▶ **PASSAGE GIVEN**
>>
The Parable of the Talents

Matthew 25:14-30

“The Parable of the Talents”

David Shirey

Broadway Christian Church

 

Scripture never ceases to amaze me.  You can read a passage a hundred times and on the 101st reading it’s still capable of sparking a new insight.  This is my umpteenth time listening to the Parable of the Talents and it happened again-- something new caught my attention. The New Testament’s Letter to the Hebrews is right when it says, “the word of God is living and active” (Hebrews 4:12). Scripture is always able to speak a new word to a new day if we but have ears to hear. This parable is a case in point.
<<
▶ **REQUIRED WORK**
- a) According to the sermon on the Parable of the Talents, which New Testament letter says that "the word of God is living and active"?
- b) Decide whether each statement agrees with the sermon on the Parable of the Talents, answering yes or no and quoting the deciding words: (i) The sermon's Scripture reading is Matthew 25:14-30. (ii) The speaker is hearing the Parable of the Talents for the first time. (iii) The speaker says a passage stops yielding new insights after it has been read many times.
- c) Proceed with the sermon on the Parable of the Talents, writing on from its last sentence.

▶ **DATASET EXTRACT**
>>
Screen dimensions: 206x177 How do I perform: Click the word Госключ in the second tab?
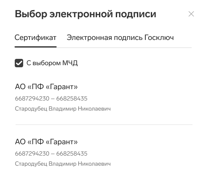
<<
▶ **RESPONSES**
- a) The Letter to the Hebrews (Hebrews 4:12).

- b)
(i) Yes: "Matthew 25:14-30"
(ii) No: "This is my umpteenth time listening to the Parable of the Talents"
(iii) No: "on the 101st reading it’s still capable of sparking a new insight"

- c)
There was a time when I read this passage and what I heard is God has given us talents, we’re to use them in ways that glorify God and bless others, and we’re accountable for using them to that end. To the Corinthians, Paul said, “To each one [a gift of the Spirit] is given for the common good” (1 Cor 12:7).  America’s Got Talent is a television show. Everybody’s Got Talent is a biblical promise. Everybody’s a 10 somewhere. Since no one has all of the talents and no one has none of the them, we must pool our gifts, complementing one another. Only then can we do everything God calls and gifts us to do. One year we asked the youth in our Pastor's Class, “Why do you want to be baptized and give your life to following Jesus?” One girl wrote, “I feel it’s time for the piece that is my life to be fit into God's puzzle.” Amen to that! So, in terms of your God-given talent, the divinely-crafted puzzle piece you are: Discover it. Name it. Claim it. Use it. Because when you’re doing what you’re gifted to do, you’ll do it with competence and enthusiastic confidence and contribute to God’s purposes for this world.

I still like that interpretation of this parable. But several years ago as I was studying this parable something else struck me, namely, the notion of someone burying their talent. That led me to ponder why some people would bury their God-given gifts.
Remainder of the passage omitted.